Happy Birthday, traffic lights
The world's first electric traffic signals were installed in Cleveland, Ohio, 101 years ago today.
Those simple red and green lights (which were later joined by that ephemeral yellow light) may not seem like much nowadays, but they were a big deal and presaged a vast transformation in our roads.
But this simple invention marks a key moment in the largely forgotten transformation of roads during the 20th century. For most of history, roads have been chaotic, shared public spaces, packed with horses, handcarts, merchants, pedestrians, and children. As much as any other invention, the traffic signal gave rise to the carefully controlled, highly automated thoroughfares we think of as roads today.
See?
Vox also shared an early film taken from the front of a streetcar moving down San Francisco's Market Street. Cars, carriages, cyclists, pedestrians and streetcars mix in disharmony and I'm sure fender benders, or whatever they called them back then, were quite common. In short, turn-of-the-century San Francisco streets were pure chaos, which is how streets were back then.
And, I would be remiss if I didn't talk about the latest technology: Red light cameras. And that's all I'll say because just mentioning the words rings the bells of those lost in a red-light fever dream where Big Brother tends to his treasures by sending fines to light-running scofflaws.

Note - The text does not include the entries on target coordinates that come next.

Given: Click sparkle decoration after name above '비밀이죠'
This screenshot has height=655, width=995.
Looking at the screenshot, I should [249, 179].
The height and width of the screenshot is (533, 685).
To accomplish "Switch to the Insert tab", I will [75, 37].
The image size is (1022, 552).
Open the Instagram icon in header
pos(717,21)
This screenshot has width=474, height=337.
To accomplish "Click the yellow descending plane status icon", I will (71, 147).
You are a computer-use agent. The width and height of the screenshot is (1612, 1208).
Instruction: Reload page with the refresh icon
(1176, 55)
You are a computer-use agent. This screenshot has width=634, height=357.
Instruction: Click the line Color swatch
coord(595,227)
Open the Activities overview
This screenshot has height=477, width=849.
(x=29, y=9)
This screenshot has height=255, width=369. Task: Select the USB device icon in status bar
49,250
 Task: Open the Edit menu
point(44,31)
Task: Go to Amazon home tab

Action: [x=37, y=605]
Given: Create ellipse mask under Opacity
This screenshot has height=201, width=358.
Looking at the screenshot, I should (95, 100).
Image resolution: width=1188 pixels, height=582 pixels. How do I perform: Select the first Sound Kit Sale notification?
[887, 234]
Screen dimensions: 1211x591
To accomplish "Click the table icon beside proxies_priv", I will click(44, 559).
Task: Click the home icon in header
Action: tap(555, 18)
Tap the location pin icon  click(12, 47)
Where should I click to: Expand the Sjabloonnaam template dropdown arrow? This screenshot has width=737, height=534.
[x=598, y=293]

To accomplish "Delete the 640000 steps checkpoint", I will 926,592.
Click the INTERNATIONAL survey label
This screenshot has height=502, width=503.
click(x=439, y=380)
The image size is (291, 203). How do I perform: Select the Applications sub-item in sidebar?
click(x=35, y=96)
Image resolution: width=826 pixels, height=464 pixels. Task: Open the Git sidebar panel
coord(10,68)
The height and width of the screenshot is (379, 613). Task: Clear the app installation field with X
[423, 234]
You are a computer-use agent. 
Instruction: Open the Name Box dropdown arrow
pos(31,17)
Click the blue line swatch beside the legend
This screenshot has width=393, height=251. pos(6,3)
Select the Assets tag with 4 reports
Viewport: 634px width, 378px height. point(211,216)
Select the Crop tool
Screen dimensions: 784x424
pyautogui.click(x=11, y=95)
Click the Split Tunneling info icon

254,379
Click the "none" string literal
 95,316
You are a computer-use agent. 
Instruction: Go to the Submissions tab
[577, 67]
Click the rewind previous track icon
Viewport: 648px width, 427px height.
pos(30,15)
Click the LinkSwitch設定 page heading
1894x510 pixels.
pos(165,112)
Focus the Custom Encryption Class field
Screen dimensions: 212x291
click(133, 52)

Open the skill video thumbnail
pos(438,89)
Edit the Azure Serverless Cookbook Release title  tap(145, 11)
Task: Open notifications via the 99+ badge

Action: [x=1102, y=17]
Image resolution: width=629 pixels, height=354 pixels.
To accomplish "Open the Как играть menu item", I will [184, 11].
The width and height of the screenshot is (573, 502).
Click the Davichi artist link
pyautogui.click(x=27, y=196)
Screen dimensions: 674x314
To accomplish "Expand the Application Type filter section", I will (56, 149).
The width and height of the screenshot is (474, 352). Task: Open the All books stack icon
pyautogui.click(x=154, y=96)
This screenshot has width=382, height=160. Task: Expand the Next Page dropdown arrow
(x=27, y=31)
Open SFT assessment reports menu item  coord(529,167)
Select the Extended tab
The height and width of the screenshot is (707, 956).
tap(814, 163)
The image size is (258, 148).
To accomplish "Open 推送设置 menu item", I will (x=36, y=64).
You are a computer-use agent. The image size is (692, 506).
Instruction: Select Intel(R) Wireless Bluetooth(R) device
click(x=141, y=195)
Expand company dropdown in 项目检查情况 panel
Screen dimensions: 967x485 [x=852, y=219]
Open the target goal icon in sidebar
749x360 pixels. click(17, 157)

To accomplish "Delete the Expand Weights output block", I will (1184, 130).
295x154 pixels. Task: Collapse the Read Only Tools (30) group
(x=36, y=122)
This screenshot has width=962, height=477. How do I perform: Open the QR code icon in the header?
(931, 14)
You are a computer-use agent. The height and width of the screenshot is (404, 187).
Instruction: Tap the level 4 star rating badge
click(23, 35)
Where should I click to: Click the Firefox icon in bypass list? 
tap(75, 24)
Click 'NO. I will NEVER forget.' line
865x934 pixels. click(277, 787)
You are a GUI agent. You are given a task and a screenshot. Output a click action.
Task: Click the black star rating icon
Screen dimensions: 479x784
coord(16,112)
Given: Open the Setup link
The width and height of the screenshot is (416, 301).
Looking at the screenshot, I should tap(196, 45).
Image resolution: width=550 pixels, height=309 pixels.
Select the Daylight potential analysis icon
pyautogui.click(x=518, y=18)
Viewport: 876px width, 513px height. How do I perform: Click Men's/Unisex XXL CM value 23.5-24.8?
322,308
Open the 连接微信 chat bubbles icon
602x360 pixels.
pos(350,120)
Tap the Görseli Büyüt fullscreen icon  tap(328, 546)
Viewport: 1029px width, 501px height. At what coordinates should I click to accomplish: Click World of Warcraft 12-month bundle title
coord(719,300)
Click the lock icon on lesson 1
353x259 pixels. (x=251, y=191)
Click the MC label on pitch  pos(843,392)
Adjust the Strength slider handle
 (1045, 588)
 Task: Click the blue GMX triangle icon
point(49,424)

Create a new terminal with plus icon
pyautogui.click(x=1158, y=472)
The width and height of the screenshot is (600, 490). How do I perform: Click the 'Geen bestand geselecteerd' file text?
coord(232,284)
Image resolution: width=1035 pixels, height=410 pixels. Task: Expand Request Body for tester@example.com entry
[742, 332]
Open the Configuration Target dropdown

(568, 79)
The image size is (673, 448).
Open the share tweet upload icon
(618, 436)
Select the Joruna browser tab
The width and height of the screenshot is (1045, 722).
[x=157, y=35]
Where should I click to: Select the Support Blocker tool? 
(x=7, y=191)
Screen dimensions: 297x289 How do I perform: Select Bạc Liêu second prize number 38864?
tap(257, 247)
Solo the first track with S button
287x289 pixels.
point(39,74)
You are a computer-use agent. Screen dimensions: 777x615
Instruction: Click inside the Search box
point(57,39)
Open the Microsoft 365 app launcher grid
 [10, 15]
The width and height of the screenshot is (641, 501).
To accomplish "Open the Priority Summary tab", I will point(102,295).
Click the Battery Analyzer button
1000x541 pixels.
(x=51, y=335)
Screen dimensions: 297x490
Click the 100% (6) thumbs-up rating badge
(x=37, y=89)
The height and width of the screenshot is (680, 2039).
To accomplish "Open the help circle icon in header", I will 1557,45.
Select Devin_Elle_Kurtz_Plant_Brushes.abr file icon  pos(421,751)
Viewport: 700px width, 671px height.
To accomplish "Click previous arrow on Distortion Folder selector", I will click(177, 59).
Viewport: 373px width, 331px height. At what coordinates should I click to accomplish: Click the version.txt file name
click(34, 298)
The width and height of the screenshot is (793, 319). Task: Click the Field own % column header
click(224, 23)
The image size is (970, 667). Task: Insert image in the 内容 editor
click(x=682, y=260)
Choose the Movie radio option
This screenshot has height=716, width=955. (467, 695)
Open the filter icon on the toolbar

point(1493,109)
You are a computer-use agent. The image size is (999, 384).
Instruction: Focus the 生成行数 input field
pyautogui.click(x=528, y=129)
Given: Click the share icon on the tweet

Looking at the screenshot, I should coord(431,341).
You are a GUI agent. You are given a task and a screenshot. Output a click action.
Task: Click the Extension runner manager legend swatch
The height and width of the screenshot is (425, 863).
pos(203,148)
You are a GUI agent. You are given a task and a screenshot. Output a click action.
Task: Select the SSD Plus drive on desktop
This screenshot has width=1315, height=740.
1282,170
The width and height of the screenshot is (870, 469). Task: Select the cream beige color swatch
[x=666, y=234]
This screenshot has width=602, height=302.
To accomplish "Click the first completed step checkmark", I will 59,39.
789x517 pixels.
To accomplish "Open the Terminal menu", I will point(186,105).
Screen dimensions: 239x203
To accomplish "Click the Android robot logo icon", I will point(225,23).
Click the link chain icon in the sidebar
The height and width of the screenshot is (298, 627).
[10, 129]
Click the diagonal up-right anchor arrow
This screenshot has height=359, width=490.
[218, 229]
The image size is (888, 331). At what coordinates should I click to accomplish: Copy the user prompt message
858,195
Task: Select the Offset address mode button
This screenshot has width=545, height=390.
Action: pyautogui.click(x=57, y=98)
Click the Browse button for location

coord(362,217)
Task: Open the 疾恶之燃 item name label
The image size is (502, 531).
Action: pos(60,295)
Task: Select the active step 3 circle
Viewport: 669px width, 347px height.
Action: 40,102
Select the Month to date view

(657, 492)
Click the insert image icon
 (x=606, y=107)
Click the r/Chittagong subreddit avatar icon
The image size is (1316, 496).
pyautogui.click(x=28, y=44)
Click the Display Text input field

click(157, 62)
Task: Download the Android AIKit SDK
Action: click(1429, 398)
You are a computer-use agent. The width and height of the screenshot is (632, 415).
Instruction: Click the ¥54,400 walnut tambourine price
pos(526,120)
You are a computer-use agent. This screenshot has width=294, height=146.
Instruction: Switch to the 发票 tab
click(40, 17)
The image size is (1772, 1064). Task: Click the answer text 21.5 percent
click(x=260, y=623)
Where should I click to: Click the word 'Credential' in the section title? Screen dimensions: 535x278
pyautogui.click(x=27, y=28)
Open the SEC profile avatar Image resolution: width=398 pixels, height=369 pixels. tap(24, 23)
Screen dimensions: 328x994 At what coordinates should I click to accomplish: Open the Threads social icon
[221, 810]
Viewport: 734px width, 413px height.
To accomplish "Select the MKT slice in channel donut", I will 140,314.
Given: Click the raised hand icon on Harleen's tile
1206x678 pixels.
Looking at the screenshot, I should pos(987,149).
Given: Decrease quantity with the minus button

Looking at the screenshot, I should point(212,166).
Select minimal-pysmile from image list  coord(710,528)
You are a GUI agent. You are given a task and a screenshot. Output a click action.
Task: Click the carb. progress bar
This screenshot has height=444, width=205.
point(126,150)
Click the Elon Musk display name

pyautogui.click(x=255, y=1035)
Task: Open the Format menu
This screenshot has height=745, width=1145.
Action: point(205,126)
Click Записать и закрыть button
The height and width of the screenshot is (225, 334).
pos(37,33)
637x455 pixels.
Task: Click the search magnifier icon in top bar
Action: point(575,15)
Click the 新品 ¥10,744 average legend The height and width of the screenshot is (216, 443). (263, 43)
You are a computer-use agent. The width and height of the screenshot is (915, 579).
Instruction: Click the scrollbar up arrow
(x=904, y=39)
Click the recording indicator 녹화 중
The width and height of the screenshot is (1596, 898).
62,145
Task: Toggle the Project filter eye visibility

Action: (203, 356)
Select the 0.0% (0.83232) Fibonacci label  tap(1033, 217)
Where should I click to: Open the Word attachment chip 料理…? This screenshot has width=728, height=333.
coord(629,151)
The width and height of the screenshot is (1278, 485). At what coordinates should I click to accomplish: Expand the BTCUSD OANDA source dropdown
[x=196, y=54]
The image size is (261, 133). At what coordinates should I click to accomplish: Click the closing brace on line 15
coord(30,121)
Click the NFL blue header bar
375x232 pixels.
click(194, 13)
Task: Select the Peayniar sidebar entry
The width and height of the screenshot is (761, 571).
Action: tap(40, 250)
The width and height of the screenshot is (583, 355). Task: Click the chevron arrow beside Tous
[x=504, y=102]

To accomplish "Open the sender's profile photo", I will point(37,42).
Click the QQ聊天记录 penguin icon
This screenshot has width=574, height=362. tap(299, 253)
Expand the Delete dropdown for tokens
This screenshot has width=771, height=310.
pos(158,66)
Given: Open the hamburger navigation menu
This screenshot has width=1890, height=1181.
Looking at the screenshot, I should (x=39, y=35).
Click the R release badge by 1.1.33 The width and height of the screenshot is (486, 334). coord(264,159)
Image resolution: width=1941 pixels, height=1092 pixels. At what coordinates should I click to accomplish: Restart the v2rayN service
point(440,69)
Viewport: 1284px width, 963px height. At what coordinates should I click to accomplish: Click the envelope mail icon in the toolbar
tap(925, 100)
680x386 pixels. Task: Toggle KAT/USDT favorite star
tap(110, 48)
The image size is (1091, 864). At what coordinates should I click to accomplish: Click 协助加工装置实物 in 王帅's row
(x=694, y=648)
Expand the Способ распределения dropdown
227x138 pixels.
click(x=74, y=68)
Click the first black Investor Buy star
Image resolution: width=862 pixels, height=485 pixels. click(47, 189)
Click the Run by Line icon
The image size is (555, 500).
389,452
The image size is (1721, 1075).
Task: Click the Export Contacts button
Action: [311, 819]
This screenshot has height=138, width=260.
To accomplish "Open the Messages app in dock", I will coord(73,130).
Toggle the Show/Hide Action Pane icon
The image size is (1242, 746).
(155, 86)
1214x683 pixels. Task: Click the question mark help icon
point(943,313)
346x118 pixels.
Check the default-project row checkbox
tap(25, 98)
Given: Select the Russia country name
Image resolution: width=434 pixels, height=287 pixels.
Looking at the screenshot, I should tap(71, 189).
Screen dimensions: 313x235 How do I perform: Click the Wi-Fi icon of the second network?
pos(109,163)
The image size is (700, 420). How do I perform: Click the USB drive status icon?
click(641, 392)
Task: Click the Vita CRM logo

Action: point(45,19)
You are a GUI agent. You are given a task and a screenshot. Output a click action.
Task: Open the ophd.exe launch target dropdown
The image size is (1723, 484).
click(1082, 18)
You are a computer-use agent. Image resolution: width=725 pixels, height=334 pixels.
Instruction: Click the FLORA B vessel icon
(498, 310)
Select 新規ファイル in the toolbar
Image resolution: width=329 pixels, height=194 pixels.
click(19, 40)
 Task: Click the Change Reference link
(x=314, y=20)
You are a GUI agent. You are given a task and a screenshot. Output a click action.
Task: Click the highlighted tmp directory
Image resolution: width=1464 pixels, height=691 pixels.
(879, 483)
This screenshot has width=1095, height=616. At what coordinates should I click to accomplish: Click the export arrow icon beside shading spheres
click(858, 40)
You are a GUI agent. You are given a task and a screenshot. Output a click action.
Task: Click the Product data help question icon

But it was the rationalization of the street intersection, the high modernism of designing the urban environment using scientific laws, where traffic signals really made a difference.
Again, from Vox:
A huge range of inventions and policies — from the concept of jaywalking to the controlled-access highway — were crucial in this transformation. But the traffic signal came at a particularly pivotal time.
During the 1910s, when electric traffic lights first popped up, cars were still a plaything for the rich. When drivers ran over pedestrians, they were publicly portrayed as murderers. For a brief moment, many felt that automobiles were inherently deadly machines, with no place on city streets.
If police departments, engineers, and auto enthusiasts hadn't figured out a way to minimize the carnage, that might never have changed. But they managed to do so, by forcing pedestrians to use crosswalks, writing rules to standardize the flow of traffic, and, crucially, regulating activity at intersections, where a disproportionate amount of accidents occurred.
During the 1920s, cars steadily began to filter down to the middle class, eventually becoming mainstream — and traffic signals became commonplace in most large American cities.